--- Given text Enclosed Below ---
Calvary Chapel Bangor

Following a pro-church Supreme Court ruling for California earlier this month, an evangelical church in Orrington, Maine, is renewing its fight against pandemic-related restrictions in that state. Calvary Chapel Bangor says in its new legal filing—a motion for injunctive relief—that Democratic Gov. Janet Mills has imposed “draconian and unconscionable restrictions on religious worship services while exempting myriad secular businesses and gatherings from similar restrictions.”

The independent church, which has been challenging worship restrictions throughout the pandemic, cites the 6-3 SCOTUS ruling on February 5 that lifted a ban against indoor worship in California. Justices did, however, permit officials there to cap gatherings at 25% capacity and to ban singing and chanting to prevent disease spread.

Pastor Ken Graves: Forced Choice Is ‘Unconscionable’

Maine recently replaced its 50-person limit on indoor gatherings with a guideline that’s the same for stores and churches: 50 people maximum or five people per 1,000 square feet (whichever is higher). But Calvary Chapel’s founder, Pastor Ken Graves, says that still limits his congregation to just 50 worshipers. Before the pandemic, its weekly services drew about 1,200 people.
--- End of Enclosed Given text ---
Required action 1. Rewrite the paragraph of the Calvary Chapel Bangor text that begins "The independent church, which has been challenging" as a brief bulleted list that keeps its main facts.
Required action 2.
Answer these questions using the Calvary Chapel Bangor text:
(a) In which town is the church located?
(b) What type of legal filing has the church made?
(c) About how many people attended its weekly services before the pandemic?
Required action 3. Extend the article about Calvary Chapel Bangor's challenge to Maine's worship restrictions, picking up after its final sentence.
The records below come from a separate source.
--- Given data Enclosed Below ---
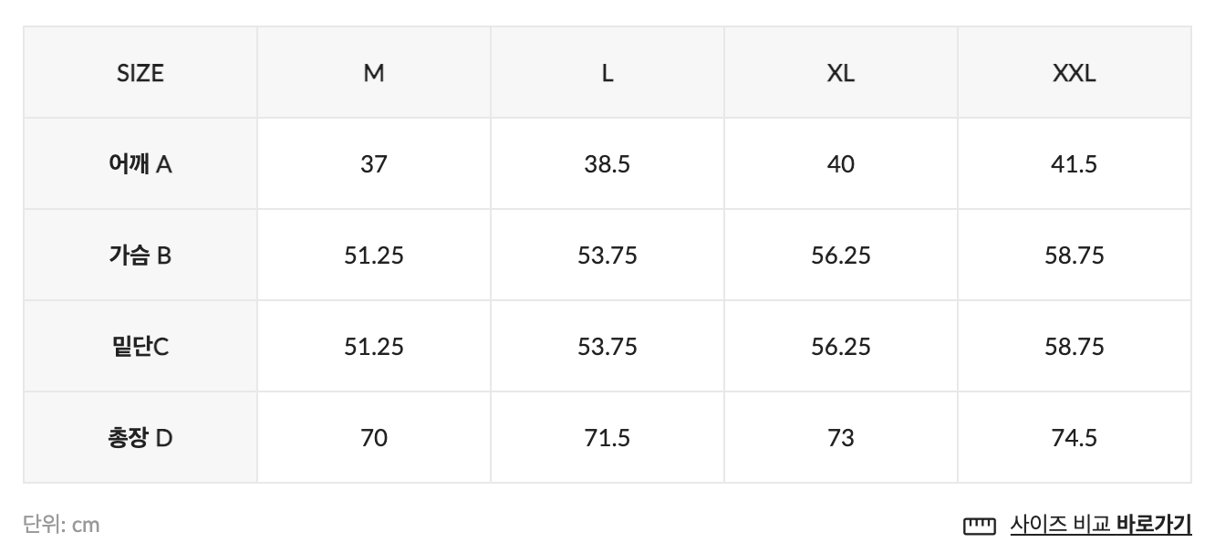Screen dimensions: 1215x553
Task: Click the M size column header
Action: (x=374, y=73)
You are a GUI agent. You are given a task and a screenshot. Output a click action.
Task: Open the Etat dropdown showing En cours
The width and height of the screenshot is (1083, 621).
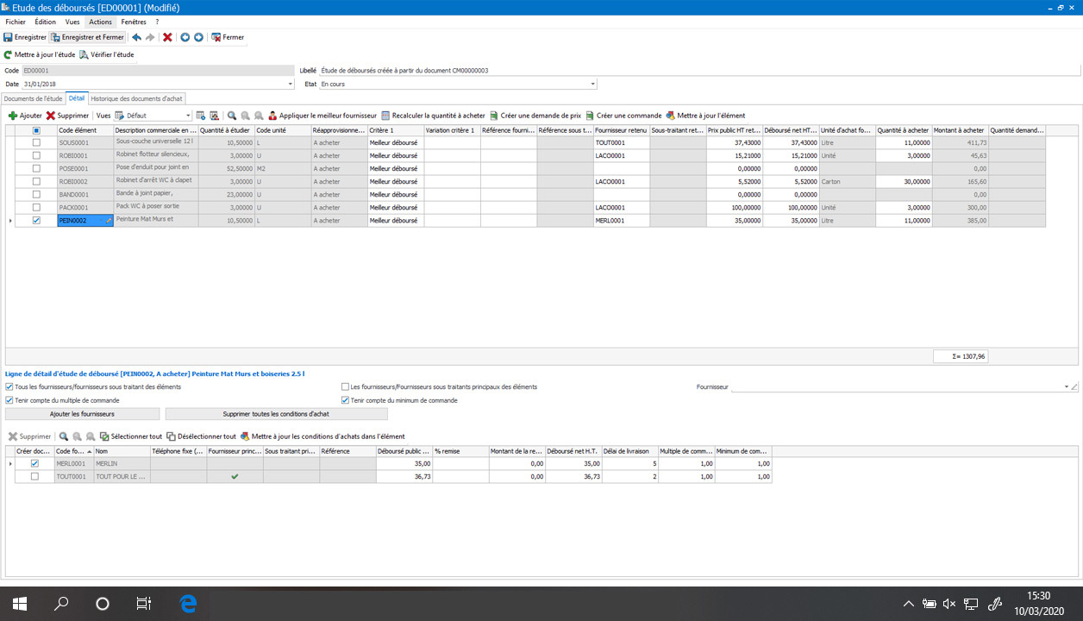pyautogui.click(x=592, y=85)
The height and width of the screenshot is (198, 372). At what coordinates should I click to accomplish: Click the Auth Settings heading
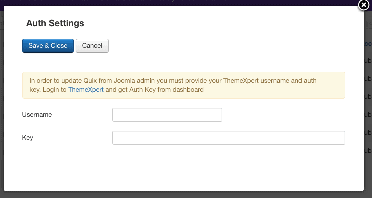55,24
--- End of Enclosed Given data ---
--- Given data Enclosed Below ---
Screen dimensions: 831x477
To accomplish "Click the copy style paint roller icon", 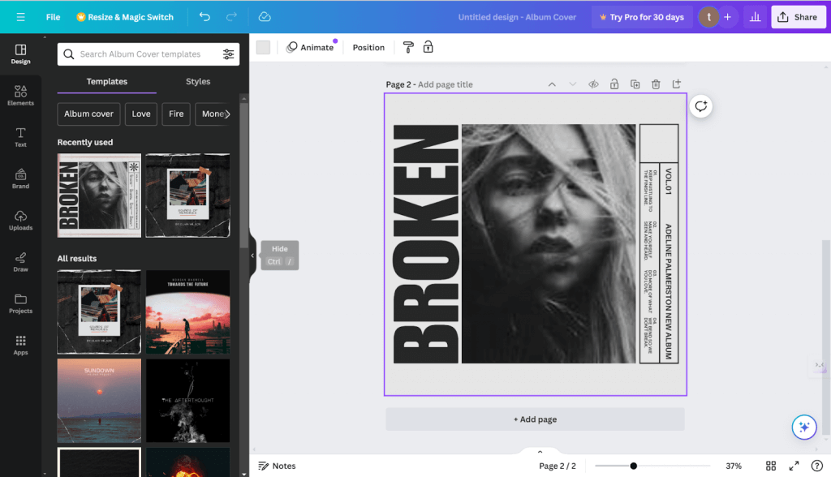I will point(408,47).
--- End of Enclosed Given data ---
Written reply 1.
- Calvary Chapel Bangor, an independent church, has challenged worship restrictions throughout the pandemic.
- It cites the 6-3 Supreme Court ruling of February 5 that lifted California's ban on indoor worship.
- The ruling still let California officials cap gatherings at 25% capacity and ban singing and chanting.

Written reply 2.
(a) Orrington, Maine.
(b) A motion for injunctive relief.
(c) About 1,200 people.

Written reply 3.
Threatening churchgoers with fines puts them in a scary bind, Graves says. “In a country born on the desire to be free and with the right to worship fundamentally enshrined in our First Amendment,” says the pastor, “forcing such a Hobson’s choice is unconscionable and frightening.”

Calvary Chapel Bangor operates addiction-recovery programs and requires the 48 residents of its facilities to attend worship weekly. The church’s “fundamental and sincerely held religious beliefs compel [members] to gather together, to study the Bible together, to fellowship together, to pray for one another and with one another in person, to lay hands on the sick, to baptize, and to disciple the residents” of the recovery program, says Graves.

A decision on the motion is expected by the end of March.

Graves: Worship is ‘a spiritual necessity’

Calvary Chapel’s legal challenge began last spring, when Gov. Mills imposed a 10-person limit on gatherings. When about 75 worshipers met for an “illegal” outdoor service in May, Graves told them, “It is a spiritual necessity, whether our governor thinks so or not. It’s a spiritual necessity for us to come together, and it is the freedom to do that and the right to do that we stand—that we sit—for here today.”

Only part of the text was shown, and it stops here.